French president Emmanuel Macron calls snap election - GulfToday

French president Emmanuel Macron calls snap election


Emmanuel Macron

Tara Cobham and Joe Middleton, The Independent

The French president has said he will dissolve parliament and call a snap election after his party suffered a crushing defeat in elections for the European parliament as surging far-right parties dealt blows across the bloc. Addressing the nation from the Elysee presidential palace on Sunday, Emmanuel Macron announced the dissolution of the National Assembly and called for legislative elections to be held on 20 June and 7 July. In a hugely politically risky move, he said: “I’ve decided to give you back the choice of our parliamentary future through the vote. I am therefore dissolving the National Assembly.”

Mr Macron said the decision was “serious” but showed his “confidence in our democracy, in letting the sovereign people have their say”. “In the next few days I’ll be saying what I think is the right direction for the nation. I’ve heard your message, your concerns, and I won’t leave them unanswered,” the president said. Voting to elect the European Union’s regional lawmakers for the next five-year term ended at 2100 GMT on Sunday after the last remaining polls closed in Italy. France is electing 81 members of the European parliament, which has 720 seats in total. It marked the conclusion of a marathon election spanning four days across 27 bloc member countries involving some 450 million people. With official results expected any moment, initial projections provided by the European Union indicate the rise of the far right was even more astonishing than many analysts predicted.

First projected results from the French opinion poll institutes put the far-right National Rally party well ahead in France, defeating Mr Macron’s pro-European centrists, with far-right leader Marine Le Pen welcoming the call for new parliamentary elections. “We’re ready to turn the country around, ready to defend the interests of the French, ready to put an end to mass immigration,” Ms Le Pen said on Sunday, echoing the rallying cry of so many far-right leaders in other countries who were celebrating substantial wins. Led by 28-year-old Jordan Bardella, the National Rally won around 32 per cent of the vote in Sunday’s vote, more than double Mr Macron’s Renaissance movement, which reached 15 per cent, according to the first exit polls.

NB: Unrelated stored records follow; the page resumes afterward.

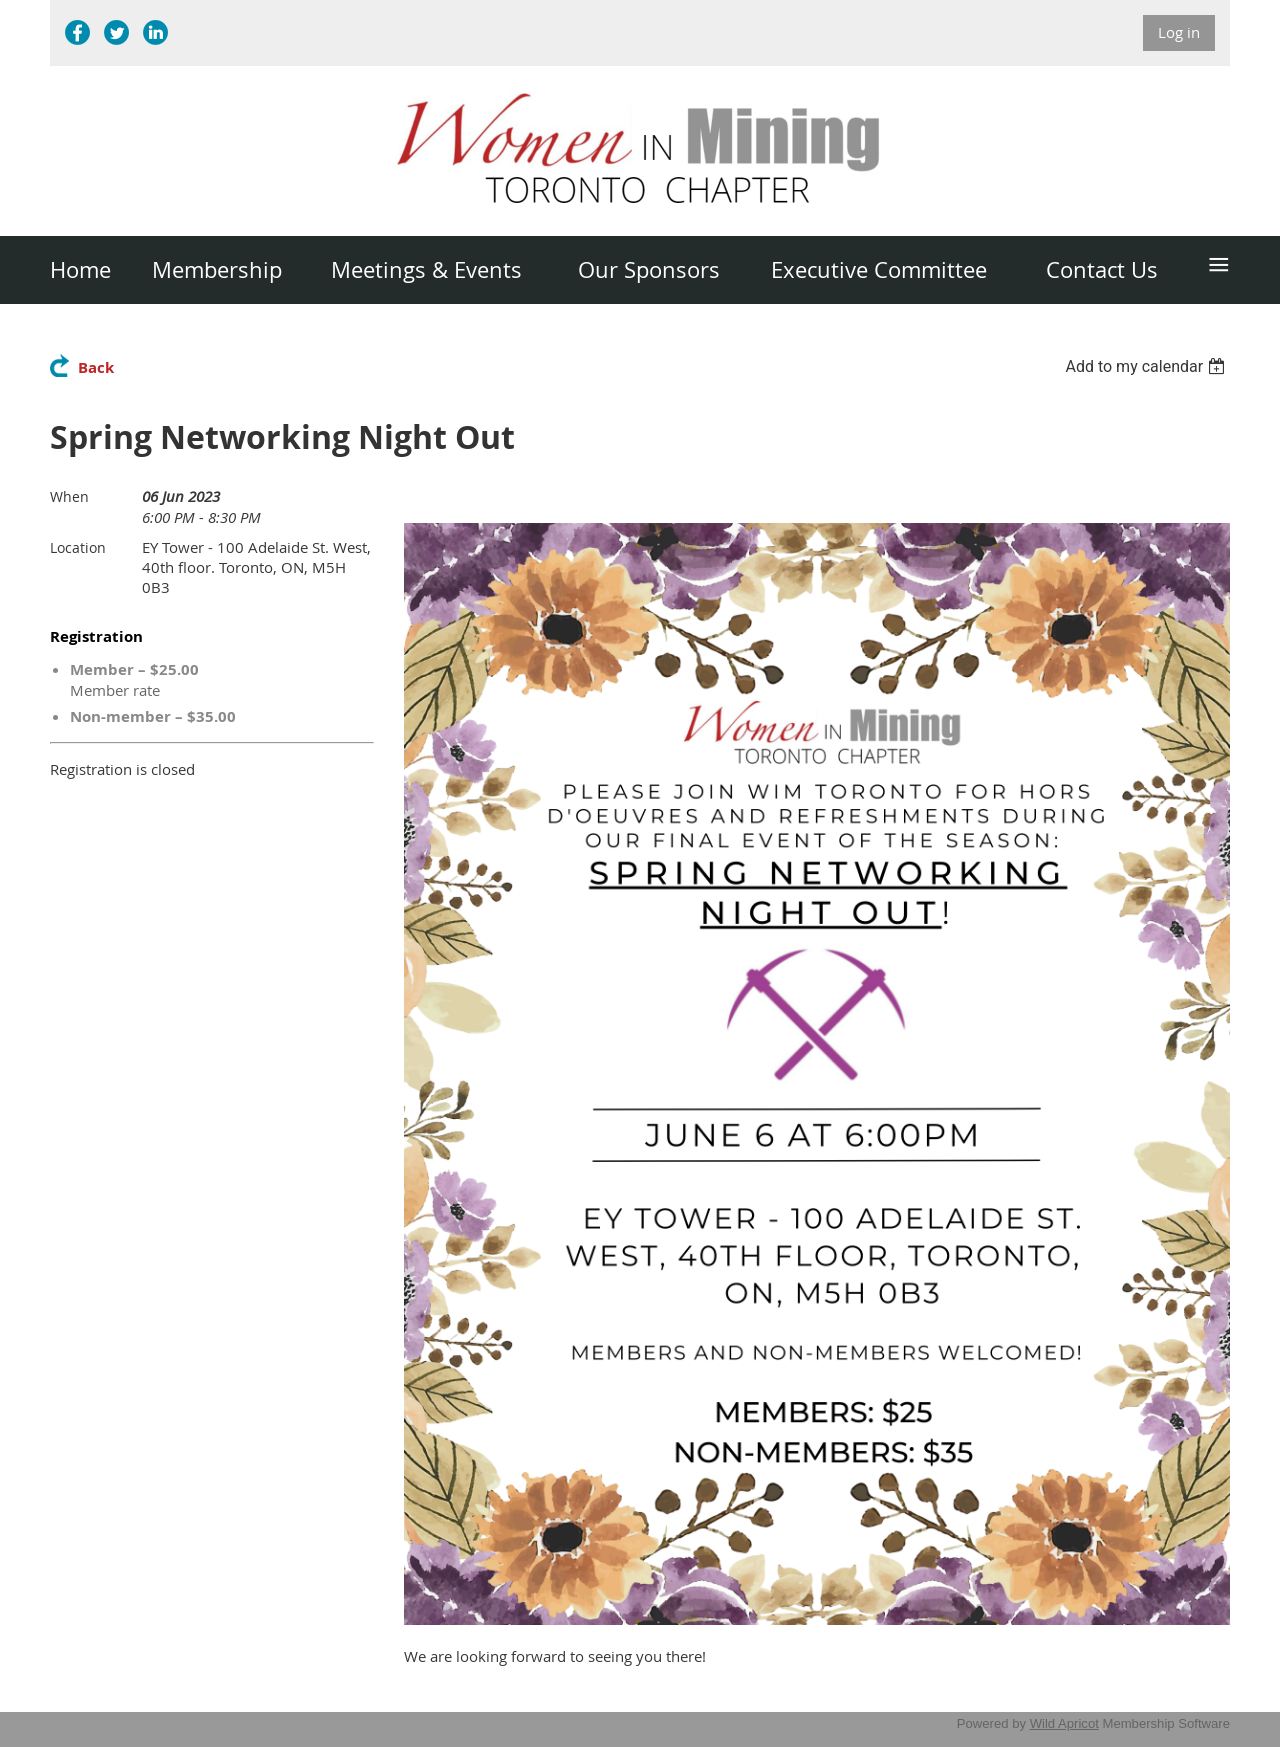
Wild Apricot (1064, 1723)
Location (78, 547)
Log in (1179, 32)
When (69, 496)
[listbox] (1147, 366)
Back (96, 367)
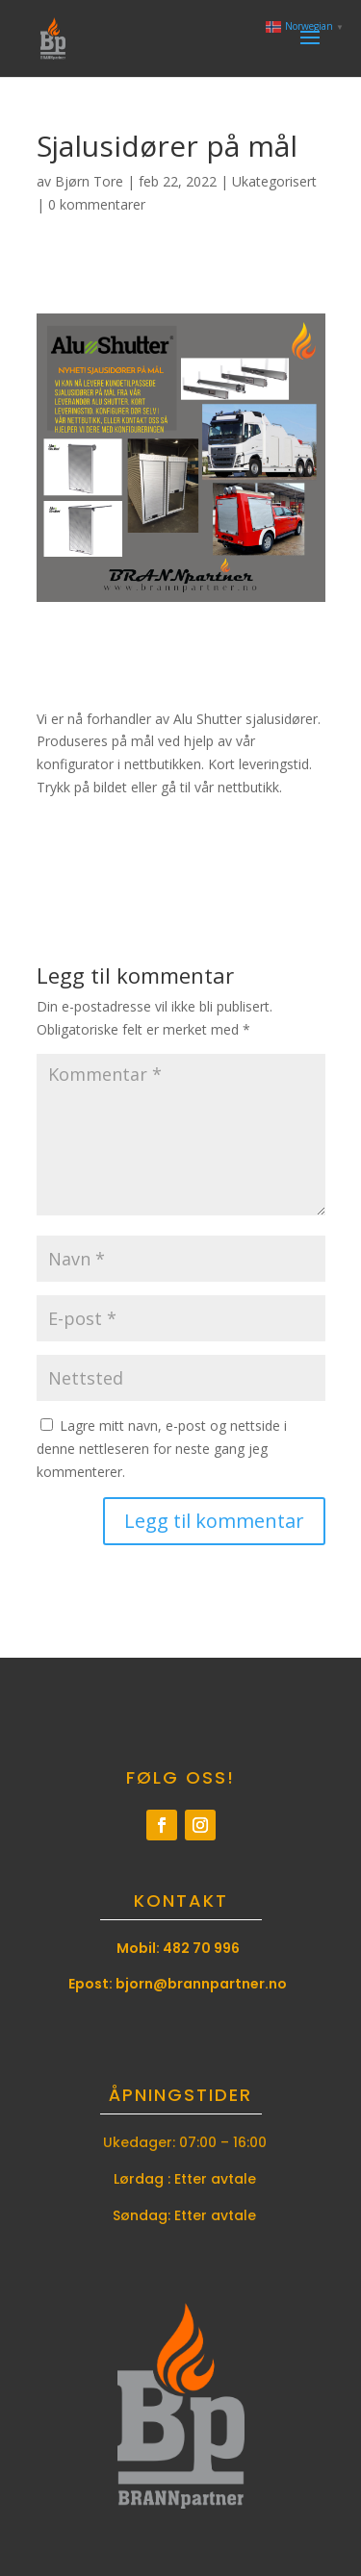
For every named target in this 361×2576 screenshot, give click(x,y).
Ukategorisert (274, 181)
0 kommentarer (96, 204)
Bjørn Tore (89, 181)
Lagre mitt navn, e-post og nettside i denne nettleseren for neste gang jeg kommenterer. (162, 1448)
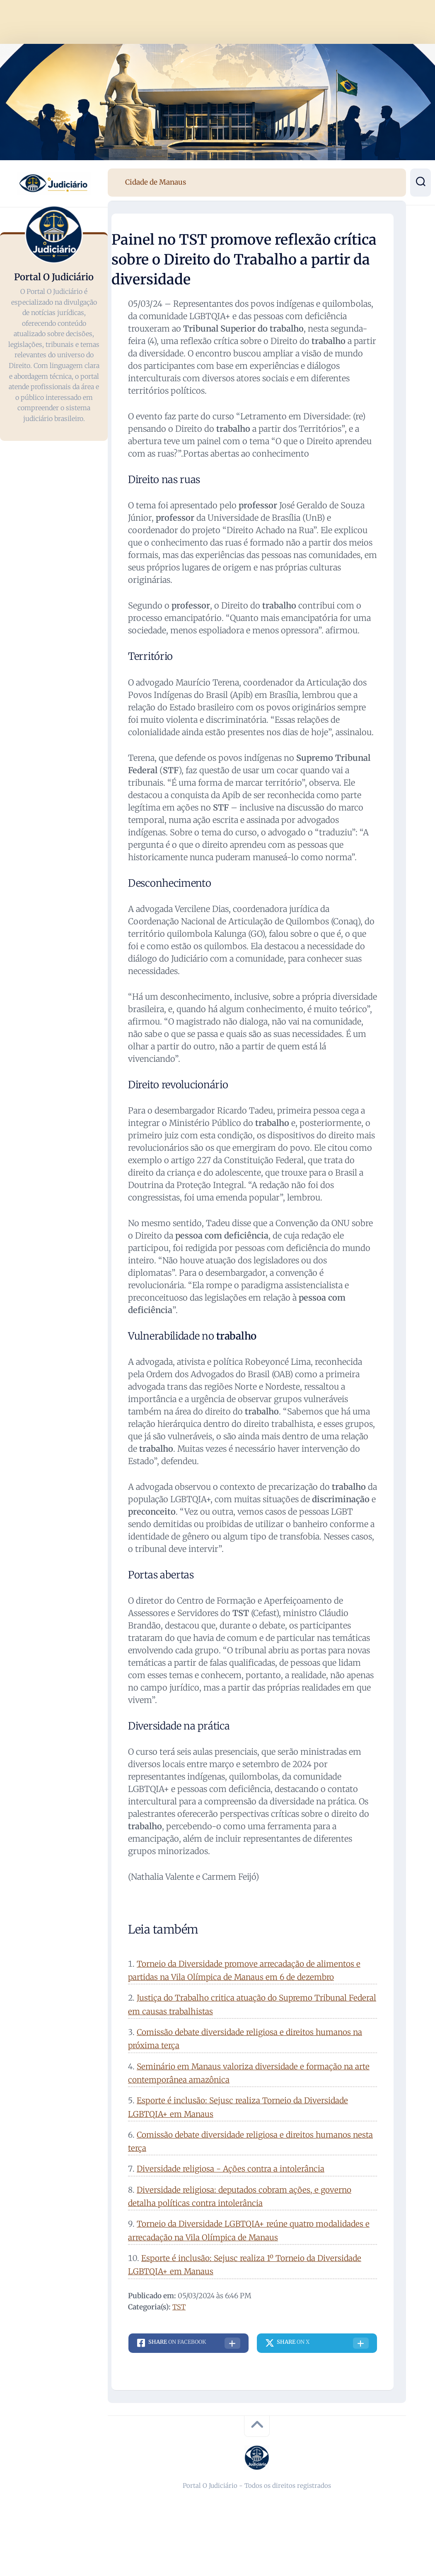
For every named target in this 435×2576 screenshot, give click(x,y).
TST (179, 2306)
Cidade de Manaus (155, 182)
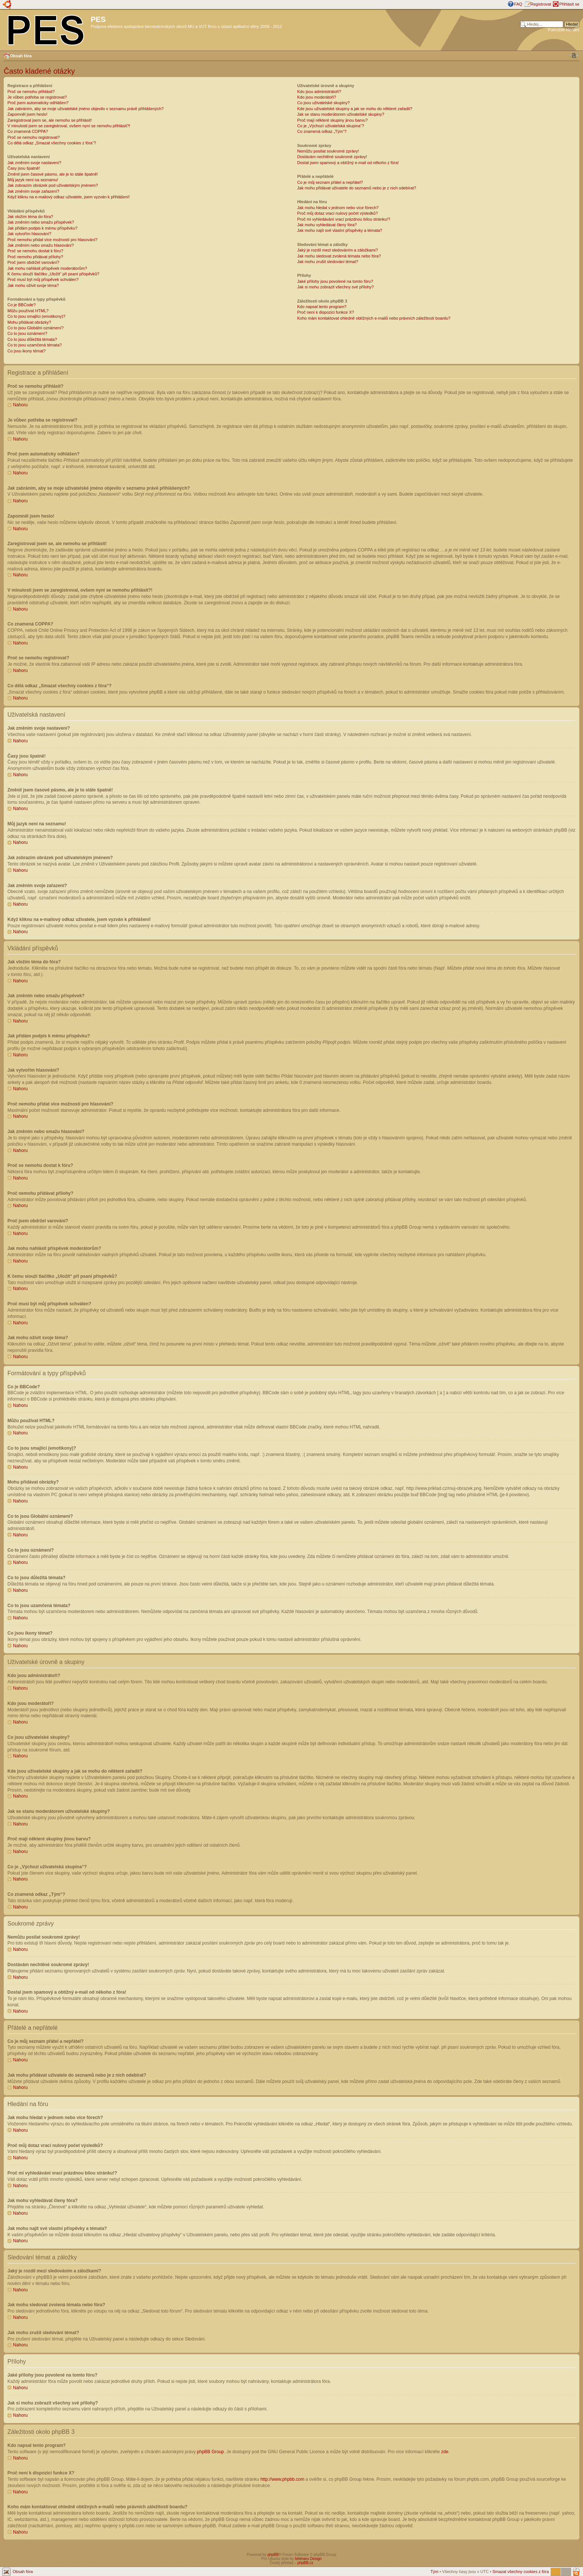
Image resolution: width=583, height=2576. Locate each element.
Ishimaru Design (308, 2558)
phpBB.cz (305, 2562)
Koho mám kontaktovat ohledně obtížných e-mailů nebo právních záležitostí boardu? (373, 318)
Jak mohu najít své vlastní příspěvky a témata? (339, 230)
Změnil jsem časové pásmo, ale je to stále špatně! (52, 174)
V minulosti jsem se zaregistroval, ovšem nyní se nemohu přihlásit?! (68, 126)
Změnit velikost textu (573, 55)
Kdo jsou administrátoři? (319, 91)
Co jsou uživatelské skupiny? (323, 102)
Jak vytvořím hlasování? (29, 233)
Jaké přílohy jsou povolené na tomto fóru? (335, 281)
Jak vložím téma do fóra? (30, 216)
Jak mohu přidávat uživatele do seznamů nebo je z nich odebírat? (356, 188)
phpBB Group (210, 2451)
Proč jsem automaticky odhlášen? (37, 102)
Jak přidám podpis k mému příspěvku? (42, 228)
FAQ (518, 4)
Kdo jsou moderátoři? (316, 97)
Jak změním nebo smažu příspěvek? (40, 222)
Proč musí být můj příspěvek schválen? (42, 279)
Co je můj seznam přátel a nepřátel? (330, 182)
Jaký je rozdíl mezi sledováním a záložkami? (337, 250)
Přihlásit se (569, 4)
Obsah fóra (21, 56)
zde (444, 2451)
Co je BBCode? (21, 305)
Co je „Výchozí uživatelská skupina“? (330, 126)
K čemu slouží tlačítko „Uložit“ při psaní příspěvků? (53, 274)
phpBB (272, 2554)
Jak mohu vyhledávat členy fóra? (327, 225)
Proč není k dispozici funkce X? (325, 312)
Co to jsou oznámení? (27, 333)
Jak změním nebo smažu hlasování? (40, 245)
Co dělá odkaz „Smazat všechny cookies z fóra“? (51, 143)
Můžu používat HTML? (28, 310)
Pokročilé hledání (563, 30)
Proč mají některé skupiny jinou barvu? (332, 120)
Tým (434, 2571)
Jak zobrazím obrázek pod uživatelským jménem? (52, 185)
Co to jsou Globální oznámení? (35, 328)
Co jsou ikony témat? (26, 351)
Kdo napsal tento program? (322, 306)
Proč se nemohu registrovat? (33, 137)
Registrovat (541, 4)
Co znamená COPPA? (27, 131)
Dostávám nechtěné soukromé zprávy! (332, 156)
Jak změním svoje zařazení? (33, 191)
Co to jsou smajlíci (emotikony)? (36, 316)
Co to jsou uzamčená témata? (34, 345)
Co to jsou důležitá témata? (32, 339)
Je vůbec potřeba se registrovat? (37, 97)
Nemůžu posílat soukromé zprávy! (328, 151)
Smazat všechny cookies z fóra (520, 2571)
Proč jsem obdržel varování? (33, 262)
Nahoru (20, 404)
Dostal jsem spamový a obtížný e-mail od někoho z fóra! (348, 162)
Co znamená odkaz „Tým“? (322, 131)
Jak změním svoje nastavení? (34, 162)
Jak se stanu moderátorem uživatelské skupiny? (340, 114)
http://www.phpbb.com (282, 2478)
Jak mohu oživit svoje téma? (33, 285)
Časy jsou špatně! (23, 168)
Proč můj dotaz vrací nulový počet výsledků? (337, 213)
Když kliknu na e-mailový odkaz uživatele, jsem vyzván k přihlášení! (68, 197)
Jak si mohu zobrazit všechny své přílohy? (335, 287)
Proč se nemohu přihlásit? (31, 91)
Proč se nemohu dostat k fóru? (35, 251)
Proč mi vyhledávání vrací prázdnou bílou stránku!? (343, 219)
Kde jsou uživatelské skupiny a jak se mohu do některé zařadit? (354, 108)
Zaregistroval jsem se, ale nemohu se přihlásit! (49, 120)
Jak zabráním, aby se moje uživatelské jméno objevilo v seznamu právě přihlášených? (85, 108)
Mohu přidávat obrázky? (29, 322)
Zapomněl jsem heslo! (27, 114)
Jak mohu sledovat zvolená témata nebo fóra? (339, 256)
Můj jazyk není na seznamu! (32, 179)
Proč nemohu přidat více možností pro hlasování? (52, 239)
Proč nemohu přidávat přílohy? (35, 257)
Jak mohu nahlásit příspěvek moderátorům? (47, 268)
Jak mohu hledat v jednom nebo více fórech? (338, 207)
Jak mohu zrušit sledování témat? (327, 261)
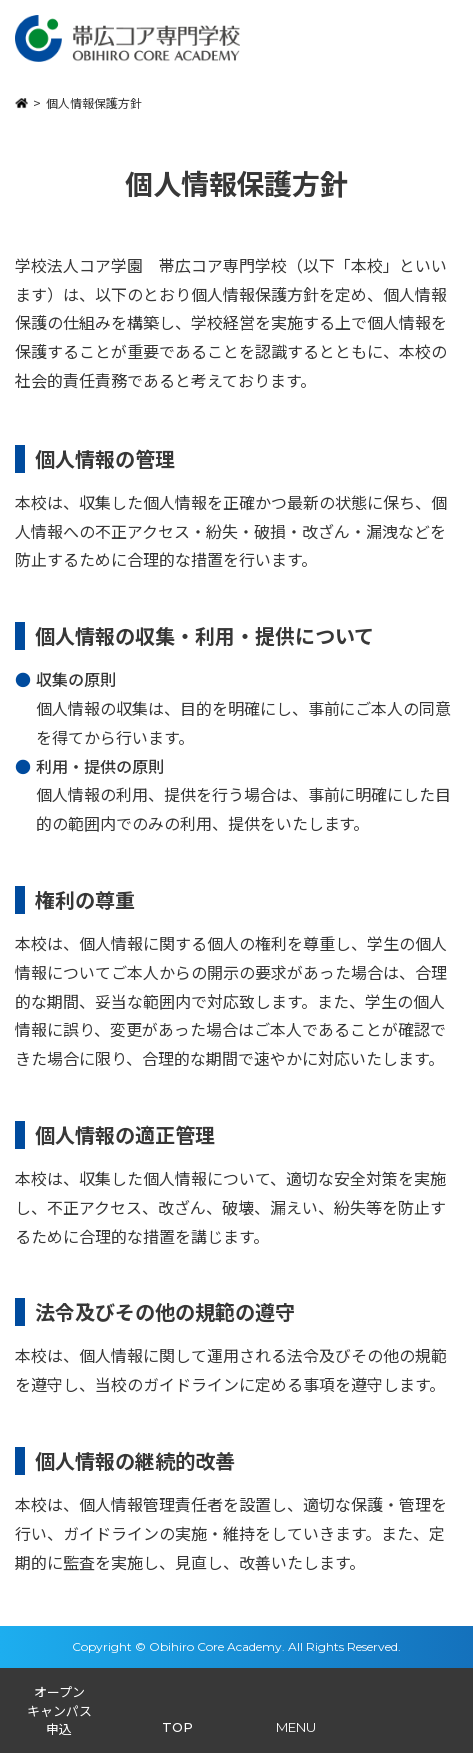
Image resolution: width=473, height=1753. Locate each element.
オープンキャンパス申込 (59, 1709)
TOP (177, 1727)
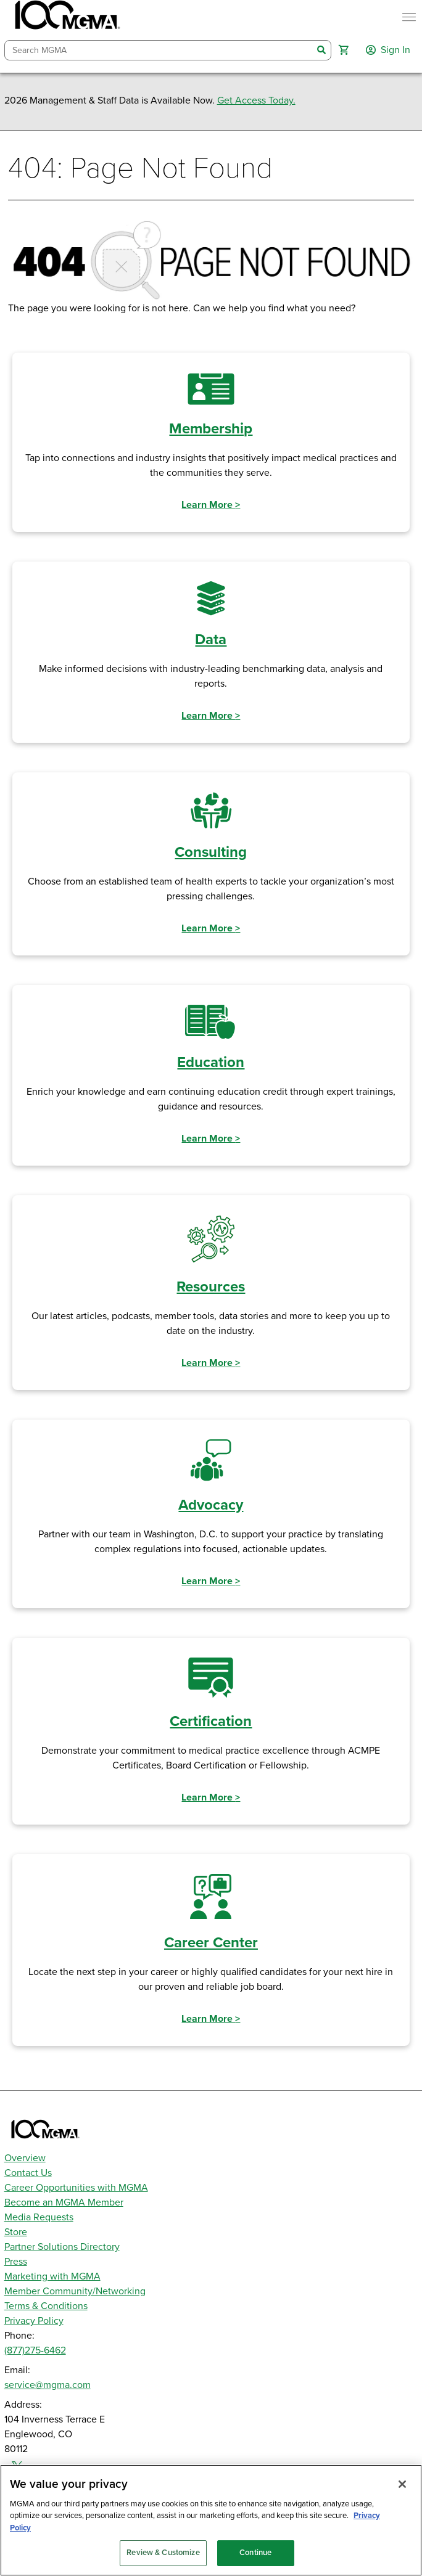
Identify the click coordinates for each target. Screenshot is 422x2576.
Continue (255, 2553)
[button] (343, 50)
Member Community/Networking (75, 2291)
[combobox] (159, 50)
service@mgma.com (47, 2385)
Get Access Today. (256, 100)
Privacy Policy (34, 2321)
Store (15, 2232)
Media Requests (38, 2217)
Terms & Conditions (46, 2306)
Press (15, 2261)
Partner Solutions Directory (62, 2247)
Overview (25, 2158)
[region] (211, 2520)
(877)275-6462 (35, 2350)
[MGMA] (66, 17)
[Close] (402, 2484)
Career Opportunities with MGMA (76, 2187)
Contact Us (28, 2173)
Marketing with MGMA (52, 2276)
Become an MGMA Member (63, 2202)
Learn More (210, 505)
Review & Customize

Mr Bardella told supporters: “Emmanuel Macron is a weakened president tonight. The unprecedented gap between the presidential majority and the leading opposition party tonight reflects a stinging disavowal and rejection of the president and his government.” Far-right parties also dealt a stunning defeat to another of the European Union’s most important leaders, German chancellor Olaf Scholz. Mr Scholz suffered such an ignominious fate, falling to 14 per cent, that his long-established Social Democratic party fell behind the extreme-right Alternative for Germany (AfD), which surged into second place.

Projections indicated that the AfD overcame a string of scandals involving its top candidate to rise to 16.5 per cent, up from 11 per cent in 2019. In comparison, the combined result for the three parties in the German governing coalition barely topped 30 per cent. The centre-right Christian Democratic bloc of EU Commission president Ursula von der Leyen dominated, with almost 30 per cent. Overall, across the EU, two mainstream and pro-European groups, the Christian Democrats and the Socialists, remained the dominant forces. The gains of the far right came at the expense of the Greens, who were expected to lose about 20 seats and fall back to sixth position in the legislature. Mr Macron’s pro-business Renew group also lost big.

Germany, traditionally a stronghold for environmentalists, exemplified the humbling of the Greens, who were predicted to fall from 20 per cent to 12 per cent. With further losses expected in France and elsewhere, the defeat of the Greens could well have an impact on the EU’s overall climate change policies, still the most progressive across the globe. As well as in France, the hard right, which focused its campaign on migration and crime, was expected to make significant gains in Italy, where premier Giorgia Meloni was tipped to consolidate her power. For decades, the European Union, which has its roots in the defeat of Nazi Germany and fascist Italy, confined the hard right to the political fringes. With its strong showing in these elections, the far right could now become a major player in policies ranging from migration to security and climate.

That could make it harder for the EU to pass legislation, and decision-making could at times be paralysed in the world’s biggest trading bloc. Bucking the trend was former EU leader and current Polish prime minister Donald Tusk, who overcame Law and Justice, the national conservative party that governed Poland from 2015-23 and drove it ever further to the right. A poll showed Mr Tusk’s party won with 38 per cent, compared to 34 per cent for his bitter nemesis. EU lawmakers, who serve a five-year term in the 720-seat parliament, have a say in issues from financial rules to climate and agriculture policy. They approve the EU budget, which bankrolls priorities including infrastructure projects, farm subsidies and aid delivered to Ukraine. And they hold a veto over appointments to the powerful EU commission.

Since the last EU election in 2019, populist or far-right parties now lead governments in three nations — Hungary, Slovakia and Italy — and are part of ruling coalitions in others including Sweden, Finland and, soon, the Netherlands. Polls give the populists an advantage in France, Belgium, Austria and Italy.